Can result in poor school performance, school refusal, poor employment history
Linked to behavioural inhibition:
tendency to react to novel situations by avoidance and withdrawal to safety
Can be identified in toddlers / pre-school children

24
Q

Underlying mechanism of social phobia?

A

Increased bilateral activation of the amygdala and increased rCBF (regional cerebral blood flow) to the amygdala (& related limbic areas) that normalizes on successful treatment (pharmacological or psychological)

25
Q

Treatment of social phobia?

A

Cognitive Behavioural Therapy
SSRIs / SNRIs

Benzodiazepines (short term only)

26
Q

What is OCD?

A

Recurrent obsessional thoughts and/or compulsive acts

27
Q

OCD obsessive thought?

A

Ideas, images or impulses entering the mind in a stereotyped way
Recognised as the patients own thoughts
But unpleasant, resisted and ego-dystonic

Ego-dystonic = refers to behaviours, values, and ideas that are not aligned with the ideal self

28
Q

OCD compulsive thoughts?

A

Repeated rituals or stereotyped behaviours
Not enjoyable
Not functional
Often viewed as “neutralising”
Recognised as pointless
Resistance may diminish over time

29
Q

What are the requirements for OCD?

A

Obsessional symptoms or compulsive acts must be present most days for at least 2 weeks AND be a source of distress and interference with activities
Obsessions must be individuals own thoughts
Resistance must be present
Rituals are not pleasant
Obsessional thoughts/images/impulses must be repetitive

30
Q

Epidemiology of OCD?

A

no gender bias or effect of socioeconomic status
onset from, any age, including children and adolescents
mean age of onset – 20
peak incidence for males – 13-15
peak incidence for females – 24-25
60-90% experience at least 1 major depressive episode
Significant co-morbidity with schizophrenia, tourettes and other tic disorders, body dysmorphic disorder, eating disorders, trichtillomania
Familial, but no genes identified yet
Variable prognosis, depends on duration at time of symptoms, co-morbidity

31
Q

Treatment for OCD?

A

Cognitive Behavioural Therapy
Including response prevention
SSRIs / Clomipramine

32
Q

Side effects of benzodiazepines?

A

Rapid action, well tolerated, efficacious but:
Problems (particularly if used over 2 weeks)
Sedation and psychomotor impairment
Discontinuation/withdrawal problems
Dependency and abuse
Alcohol interaction
Can worsen co-morbid depression

33
Q

How does ptsd develop?

A

PTSD may develop following exposure to an extremely threatening/horrific event or series of events. It is thought to result from impaired memory consolidation of experiences too traumatic to be processed normally, which leads to a chronic hyperarousal of fear circuits.

34
Q

Characteristic features of PTSD?

A

Use mnemonic “HARD”

Hyperarousal: persistently heightened perception of current threat (may include enhanced startle reaction)

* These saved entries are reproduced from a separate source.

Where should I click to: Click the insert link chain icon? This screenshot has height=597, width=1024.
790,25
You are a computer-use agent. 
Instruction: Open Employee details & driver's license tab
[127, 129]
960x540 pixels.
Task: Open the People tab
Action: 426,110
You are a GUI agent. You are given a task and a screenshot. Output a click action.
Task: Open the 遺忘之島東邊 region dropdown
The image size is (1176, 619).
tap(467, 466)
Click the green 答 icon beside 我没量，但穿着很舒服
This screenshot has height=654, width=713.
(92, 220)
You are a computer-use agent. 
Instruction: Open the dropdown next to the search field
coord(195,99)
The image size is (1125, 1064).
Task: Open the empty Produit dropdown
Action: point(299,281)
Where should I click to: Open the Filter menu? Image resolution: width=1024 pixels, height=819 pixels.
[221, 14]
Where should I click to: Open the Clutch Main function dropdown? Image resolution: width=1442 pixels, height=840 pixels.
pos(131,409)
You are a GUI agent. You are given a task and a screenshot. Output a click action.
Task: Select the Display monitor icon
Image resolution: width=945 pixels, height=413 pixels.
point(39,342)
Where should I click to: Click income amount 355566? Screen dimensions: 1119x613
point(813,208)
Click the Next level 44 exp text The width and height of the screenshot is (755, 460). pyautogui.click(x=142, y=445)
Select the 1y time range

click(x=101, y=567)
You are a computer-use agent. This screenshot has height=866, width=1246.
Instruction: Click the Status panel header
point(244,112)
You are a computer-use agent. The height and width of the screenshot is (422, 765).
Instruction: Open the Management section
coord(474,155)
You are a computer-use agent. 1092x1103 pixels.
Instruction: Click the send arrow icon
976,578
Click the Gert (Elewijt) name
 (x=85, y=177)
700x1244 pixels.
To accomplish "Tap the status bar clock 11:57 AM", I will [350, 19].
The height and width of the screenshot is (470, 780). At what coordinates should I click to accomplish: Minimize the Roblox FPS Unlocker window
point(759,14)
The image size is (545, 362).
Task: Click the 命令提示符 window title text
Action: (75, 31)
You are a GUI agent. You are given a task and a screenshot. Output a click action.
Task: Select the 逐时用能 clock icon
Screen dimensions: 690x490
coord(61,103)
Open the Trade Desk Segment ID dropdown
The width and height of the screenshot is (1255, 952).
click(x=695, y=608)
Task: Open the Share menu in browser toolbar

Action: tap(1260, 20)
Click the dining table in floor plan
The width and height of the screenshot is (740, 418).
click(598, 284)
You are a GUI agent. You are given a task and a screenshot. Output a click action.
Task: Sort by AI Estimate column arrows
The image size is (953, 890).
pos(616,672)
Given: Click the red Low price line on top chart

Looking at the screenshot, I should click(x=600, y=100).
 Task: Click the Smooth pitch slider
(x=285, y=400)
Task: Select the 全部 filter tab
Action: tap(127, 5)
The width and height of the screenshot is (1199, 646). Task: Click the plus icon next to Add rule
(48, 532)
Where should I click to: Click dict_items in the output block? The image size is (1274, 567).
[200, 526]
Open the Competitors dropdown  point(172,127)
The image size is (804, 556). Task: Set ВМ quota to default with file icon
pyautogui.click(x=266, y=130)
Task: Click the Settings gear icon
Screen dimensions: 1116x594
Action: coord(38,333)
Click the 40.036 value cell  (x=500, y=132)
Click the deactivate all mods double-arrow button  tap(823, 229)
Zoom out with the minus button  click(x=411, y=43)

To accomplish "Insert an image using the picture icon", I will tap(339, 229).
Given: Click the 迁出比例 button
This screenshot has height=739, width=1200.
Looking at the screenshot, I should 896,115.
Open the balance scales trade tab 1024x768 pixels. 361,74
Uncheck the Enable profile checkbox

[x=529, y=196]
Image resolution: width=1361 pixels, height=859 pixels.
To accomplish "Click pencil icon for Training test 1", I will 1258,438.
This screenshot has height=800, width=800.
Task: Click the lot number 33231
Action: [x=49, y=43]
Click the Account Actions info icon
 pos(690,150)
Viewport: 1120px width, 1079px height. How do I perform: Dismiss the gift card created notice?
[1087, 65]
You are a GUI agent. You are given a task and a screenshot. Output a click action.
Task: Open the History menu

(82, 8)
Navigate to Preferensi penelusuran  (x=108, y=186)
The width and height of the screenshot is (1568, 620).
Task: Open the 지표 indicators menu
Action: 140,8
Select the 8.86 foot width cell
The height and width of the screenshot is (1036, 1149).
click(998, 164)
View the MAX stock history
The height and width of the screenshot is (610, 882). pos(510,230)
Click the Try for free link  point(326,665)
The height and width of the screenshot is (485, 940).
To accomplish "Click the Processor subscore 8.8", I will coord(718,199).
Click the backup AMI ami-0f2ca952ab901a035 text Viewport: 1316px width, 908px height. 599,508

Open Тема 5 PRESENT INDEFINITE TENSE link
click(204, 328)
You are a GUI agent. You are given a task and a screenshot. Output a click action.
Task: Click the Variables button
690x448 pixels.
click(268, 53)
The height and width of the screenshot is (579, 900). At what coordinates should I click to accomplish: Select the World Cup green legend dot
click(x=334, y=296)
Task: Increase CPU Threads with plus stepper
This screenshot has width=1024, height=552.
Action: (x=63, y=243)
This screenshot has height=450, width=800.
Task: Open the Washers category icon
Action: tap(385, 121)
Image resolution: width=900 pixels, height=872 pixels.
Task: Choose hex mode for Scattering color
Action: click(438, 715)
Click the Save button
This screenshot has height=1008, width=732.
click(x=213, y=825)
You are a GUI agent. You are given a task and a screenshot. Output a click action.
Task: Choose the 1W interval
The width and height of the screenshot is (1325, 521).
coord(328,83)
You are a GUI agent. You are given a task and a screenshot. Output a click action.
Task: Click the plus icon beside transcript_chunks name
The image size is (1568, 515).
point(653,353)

Avoidance of situations/activities reminiscent of the events, or of thoughts/memories of the events

Re-experiencing the traumatic events (vivid intrusive memories, flashbacks, or nightmares).

Distress: strong/overwhelming fear and physical sensations when re-experiencing

35
Q

Management of PTSD?

A

Trauma-focused CBT
Eye-Movement Desensitization and Reprocessing (EMDR) therapy
Pharmacological: SSRI or venlafaxine (possible adjunctive antipsychotic)
Plus psychoeducation/sleep hygiene/ relaxation etc. as above.